Last week, the Oregon Department of Agriculture (“ODA”) submitted a letter of intent to the U.S. Department of Agriculture (“USDA”) in which the state agency conveyed its decision to submit a state hemp plan, pursuant to the Agriculture Improvement Act of 2018 (“2018 Farm Bill”).

In addition to legalizing the production of hemp by removing the crop from the list of controlled substances, the 2018 Farm Bill delegates to states and Indian tribes the broad authority to regulate and limit the production of hemp and hemp products within their territories. Specifically, Subtitle G of the new Farm Bill sets forth a regulatory scheme by which states and Indian tribes may seek primary regulatory authority over hemp production. To obtain primary regulatory authority, states and Indian tribes must submit a plan to the USDA Secretary for review and approval. However, before the Secretary may review and approve state plans it must promulgate rules and regulations pertaining to these plans.

As such, ODA Director Alexis Taylor expressed to the Secretary her department’s eagerness to receive direction from the USDA regarding requirements for state implementation plans. Specifically, Taylor raised the need for requirements in solving the growing confusion surrounding interstate transportation of hemp. The ODA Director explained that delays in rule making are subjecting Oregon’s hemp industry to “unnecessary transportation and commerce restrictions” and further stated that “having additional guidance to allow the flow of hemp in interstate commerce would be critical to farmers in Oregon.” Indeed, as we previously explained, the interstate transportation of hemp is lawful for hemp grown under a plan approved by the USDA, pursuant to the 2018 Farm Bill.

The ODA’s letter highlights the state’s robust regulation of the crop and the agency’s desire to remain at the forefront of hemp production. The ODA’s strong aspirations for hemp were also reflected domestically this past week. Indeed, a few days before it released its statement to the USDA, the Oregon department filed temporary hemp rules under Oregon Administrative Rules 603-048. The temporary rules, which became effective immediately, bring the ODA testing rules for industrial hemp intended for human consumption and hemp items in compliance with those of the Oregon Health Authority (“OHA”) as required by ORS 571.330. (That statute provides that industrial hemp intended for human consumption and hemp items must be tested similarly to marijuana under OHA’s rules. The OHA recently adopted new testing rules for marijuana, which forced the ODA to amend its rules.)

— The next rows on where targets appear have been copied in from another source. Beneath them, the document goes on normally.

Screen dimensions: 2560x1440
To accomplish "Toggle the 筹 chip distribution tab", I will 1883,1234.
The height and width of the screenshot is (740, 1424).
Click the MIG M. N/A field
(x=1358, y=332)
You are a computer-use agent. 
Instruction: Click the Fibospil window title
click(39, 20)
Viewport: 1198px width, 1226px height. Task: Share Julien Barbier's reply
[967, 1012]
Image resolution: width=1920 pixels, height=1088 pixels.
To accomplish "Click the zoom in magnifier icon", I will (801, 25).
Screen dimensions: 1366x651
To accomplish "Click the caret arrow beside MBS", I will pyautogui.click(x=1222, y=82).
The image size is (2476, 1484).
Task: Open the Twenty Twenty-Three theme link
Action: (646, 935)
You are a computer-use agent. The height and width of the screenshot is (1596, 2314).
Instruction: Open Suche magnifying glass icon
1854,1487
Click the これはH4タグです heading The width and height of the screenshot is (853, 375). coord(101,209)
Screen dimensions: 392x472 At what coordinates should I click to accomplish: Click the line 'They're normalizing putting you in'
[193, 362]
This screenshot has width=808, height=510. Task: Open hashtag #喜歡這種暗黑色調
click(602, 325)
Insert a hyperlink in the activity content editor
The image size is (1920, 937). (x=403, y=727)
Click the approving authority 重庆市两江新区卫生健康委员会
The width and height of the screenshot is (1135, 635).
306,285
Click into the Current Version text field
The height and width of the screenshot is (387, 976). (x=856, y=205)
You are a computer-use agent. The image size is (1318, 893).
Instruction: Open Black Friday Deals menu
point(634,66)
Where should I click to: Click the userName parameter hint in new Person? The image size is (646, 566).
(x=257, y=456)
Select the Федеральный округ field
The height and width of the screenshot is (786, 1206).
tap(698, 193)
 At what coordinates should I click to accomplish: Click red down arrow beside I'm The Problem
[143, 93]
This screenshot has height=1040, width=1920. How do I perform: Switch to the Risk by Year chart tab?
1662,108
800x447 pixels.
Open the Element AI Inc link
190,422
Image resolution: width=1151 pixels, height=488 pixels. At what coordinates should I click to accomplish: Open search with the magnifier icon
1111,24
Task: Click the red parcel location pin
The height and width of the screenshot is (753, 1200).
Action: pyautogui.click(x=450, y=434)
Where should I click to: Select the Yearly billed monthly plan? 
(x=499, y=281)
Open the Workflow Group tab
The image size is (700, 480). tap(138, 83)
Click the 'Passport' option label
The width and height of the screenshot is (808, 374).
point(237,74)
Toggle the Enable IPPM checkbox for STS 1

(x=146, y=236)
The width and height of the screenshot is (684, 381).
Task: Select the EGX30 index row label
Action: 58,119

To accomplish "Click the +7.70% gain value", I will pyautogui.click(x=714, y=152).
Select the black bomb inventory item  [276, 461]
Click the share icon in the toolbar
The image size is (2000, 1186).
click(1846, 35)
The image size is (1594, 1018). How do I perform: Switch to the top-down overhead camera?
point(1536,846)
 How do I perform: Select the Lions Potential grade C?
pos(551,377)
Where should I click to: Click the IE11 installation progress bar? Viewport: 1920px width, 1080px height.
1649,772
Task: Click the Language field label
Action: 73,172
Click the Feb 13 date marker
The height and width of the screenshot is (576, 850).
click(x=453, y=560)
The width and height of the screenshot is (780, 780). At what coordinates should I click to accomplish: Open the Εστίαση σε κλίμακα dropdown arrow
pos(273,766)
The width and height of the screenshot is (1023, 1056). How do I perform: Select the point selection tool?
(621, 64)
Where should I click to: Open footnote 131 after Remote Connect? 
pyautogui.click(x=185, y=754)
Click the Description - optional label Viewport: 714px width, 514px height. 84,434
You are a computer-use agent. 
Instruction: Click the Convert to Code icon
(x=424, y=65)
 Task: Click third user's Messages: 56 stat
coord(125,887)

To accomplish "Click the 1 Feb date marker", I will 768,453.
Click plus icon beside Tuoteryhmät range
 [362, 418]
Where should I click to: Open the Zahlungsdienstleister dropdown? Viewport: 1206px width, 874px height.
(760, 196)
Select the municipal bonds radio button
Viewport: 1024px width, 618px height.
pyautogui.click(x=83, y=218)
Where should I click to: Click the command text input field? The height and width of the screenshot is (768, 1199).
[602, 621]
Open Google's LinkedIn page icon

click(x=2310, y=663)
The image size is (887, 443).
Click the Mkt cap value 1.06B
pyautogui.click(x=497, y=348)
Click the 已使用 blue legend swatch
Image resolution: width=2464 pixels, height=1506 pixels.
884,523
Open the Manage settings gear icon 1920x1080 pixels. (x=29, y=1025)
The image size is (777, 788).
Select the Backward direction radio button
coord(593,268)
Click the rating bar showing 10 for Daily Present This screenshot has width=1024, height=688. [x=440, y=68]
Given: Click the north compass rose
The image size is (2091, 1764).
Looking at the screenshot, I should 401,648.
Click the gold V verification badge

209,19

In addition to revising the ODA testing rules, the proposed rules clarify recordkeeping requirements. The Oregon department announced it would develop a template that registrant growers and handlers will be able to use to ensure their recordkeeping sufficiently meets ODA requirements. The template will be released on the ODA’s website as soon as it will be available. Finally, as we explained recently, the state legislature will likely pass a hemp bill this session.